§ **INFORMATION GIVEN**:

= Beginning of Section =

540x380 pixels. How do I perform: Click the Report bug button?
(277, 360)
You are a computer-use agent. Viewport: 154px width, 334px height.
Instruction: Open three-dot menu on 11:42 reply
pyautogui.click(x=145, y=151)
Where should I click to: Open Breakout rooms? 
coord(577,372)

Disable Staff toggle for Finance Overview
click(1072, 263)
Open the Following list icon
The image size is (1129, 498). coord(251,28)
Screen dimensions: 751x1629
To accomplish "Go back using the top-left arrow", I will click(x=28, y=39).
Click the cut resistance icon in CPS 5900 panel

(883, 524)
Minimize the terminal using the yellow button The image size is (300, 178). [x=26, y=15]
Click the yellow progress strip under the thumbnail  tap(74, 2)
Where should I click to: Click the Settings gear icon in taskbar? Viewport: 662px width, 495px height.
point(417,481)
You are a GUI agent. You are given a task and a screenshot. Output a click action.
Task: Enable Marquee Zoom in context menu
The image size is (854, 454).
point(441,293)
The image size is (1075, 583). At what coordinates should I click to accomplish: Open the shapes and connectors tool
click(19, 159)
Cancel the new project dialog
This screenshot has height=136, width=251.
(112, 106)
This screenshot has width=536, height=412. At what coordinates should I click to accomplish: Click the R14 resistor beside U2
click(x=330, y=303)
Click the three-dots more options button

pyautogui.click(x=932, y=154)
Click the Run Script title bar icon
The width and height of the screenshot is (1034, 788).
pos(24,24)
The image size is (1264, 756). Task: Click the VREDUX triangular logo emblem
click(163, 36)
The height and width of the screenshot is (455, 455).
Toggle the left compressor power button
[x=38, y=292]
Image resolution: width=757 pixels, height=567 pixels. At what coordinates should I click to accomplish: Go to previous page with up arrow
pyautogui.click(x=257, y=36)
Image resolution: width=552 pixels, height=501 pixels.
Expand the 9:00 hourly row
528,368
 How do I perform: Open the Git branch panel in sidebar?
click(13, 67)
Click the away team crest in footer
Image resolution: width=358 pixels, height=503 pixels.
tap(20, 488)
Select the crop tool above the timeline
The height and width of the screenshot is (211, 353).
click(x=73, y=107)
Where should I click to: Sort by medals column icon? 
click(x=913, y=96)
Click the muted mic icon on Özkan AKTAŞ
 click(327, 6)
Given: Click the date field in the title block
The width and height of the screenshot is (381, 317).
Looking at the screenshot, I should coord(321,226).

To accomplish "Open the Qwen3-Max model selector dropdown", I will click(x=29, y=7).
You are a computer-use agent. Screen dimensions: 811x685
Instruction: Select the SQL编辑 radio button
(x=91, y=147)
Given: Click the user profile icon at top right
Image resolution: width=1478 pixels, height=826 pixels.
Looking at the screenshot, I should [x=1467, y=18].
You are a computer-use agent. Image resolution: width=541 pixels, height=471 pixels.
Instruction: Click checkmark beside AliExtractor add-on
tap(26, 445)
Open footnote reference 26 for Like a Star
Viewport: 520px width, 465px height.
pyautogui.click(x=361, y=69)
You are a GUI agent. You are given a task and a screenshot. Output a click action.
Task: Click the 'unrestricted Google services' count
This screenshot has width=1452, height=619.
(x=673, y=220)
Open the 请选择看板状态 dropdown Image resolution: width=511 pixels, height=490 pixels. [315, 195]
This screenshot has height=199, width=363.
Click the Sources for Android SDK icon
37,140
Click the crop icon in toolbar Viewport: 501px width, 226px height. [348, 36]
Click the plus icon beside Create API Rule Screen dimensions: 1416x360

= End of Section =

After locating the line that holds "Instruction: Select the SQL编辑 radio button", print it and each line after it through the end of the data, exactly as it stands.

§ **RESPONSE BELOW**:
Instruction: Select the SQL编辑 radio button
(x=91, y=147)
Given: Click the user profile icon at top right
Image resolution: width=1478 pixels, height=826 pixels.
Looking at the screenshot, I should [x=1467, y=18].
You are a computer-use agent. Image resolution: width=541 pixels, height=471 pixels.
Instruction: Click checkmark beside AliExtractor add-on
tap(26, 445)
Open footnote reference 26 for Like a Star
Viewport: 520px width, 465px height.
pyautogui.click(x=361, y=69)
You are a GUI agent. You are given a task and a screenshot. Output a click action.
Task: Click the 'unrestricted Google services' count
This screenshot has width=1452, height=619.
(x=673, y=220)
Open the 请选择看板状态 dropdown Image resolution: width=511 pixels, height=490 pixels. [315, 195]
This screenshot has height=199, width=363.
Click the Sources for Android SDK icon
37,140
Click the crop icon in toolbar Viewport: 501px width, 226px height. [348, 36]
Click the plus icon beside Create API Rule Screen dimensions: 1416x360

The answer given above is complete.